PROBLEM STATEMENT:
Arrange every line of text in the records below as a Markdown table with columns "Row" and "Line," numbering the rows and leaving out blank lines and the pictures.

Text and element-pointing records
· · · ·

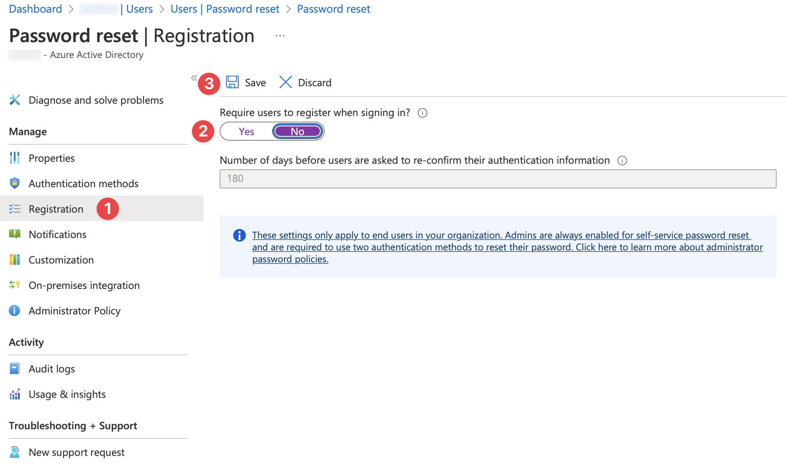Click the Discard X icon
This screenshot has height=469, width=787.
click(285, 82)
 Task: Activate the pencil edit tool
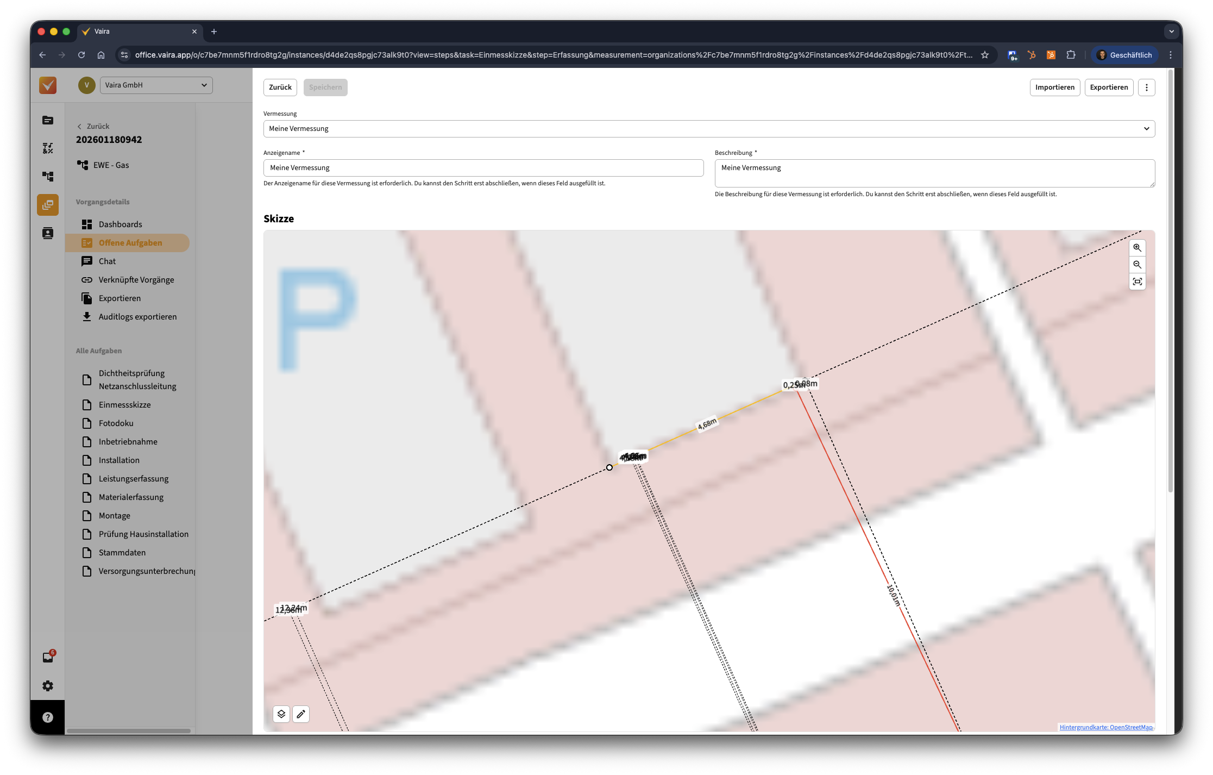coord(301,714)
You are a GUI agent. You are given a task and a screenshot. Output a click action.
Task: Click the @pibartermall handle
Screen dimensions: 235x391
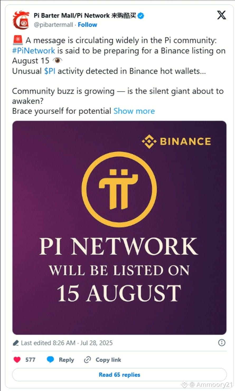tap(53, 25)
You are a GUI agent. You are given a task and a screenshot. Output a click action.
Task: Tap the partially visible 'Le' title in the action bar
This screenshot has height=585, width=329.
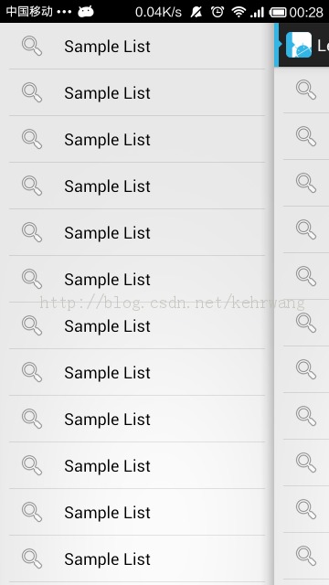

· · · ·

ANSWER:
| Row | Line |
|---|---|
| 1 | Click the Discard X icon |
| 2 | This screenshot has height=469, width=787. |
| 3 | click(285, 82) |
| 4 |  Task: Activate the pencil edit tool |
| 5 | coord(301,714) |
| 6 | You are a GUI agent. You are given a task and a screenshot. Output a click action. |
| 7 | Task: Click the @pibartermall handle |
| 8 | Screen dimensions: 235x391 |
| 9 | tap(53, 25) |
| 10 | You are a GUI agent. You are given a task and a screenshot. Output a click action. |
| 11 | Task: Tap the partially visible 'Le' title in the action bar |
| 12 | This screenshot has height=585, width=329. |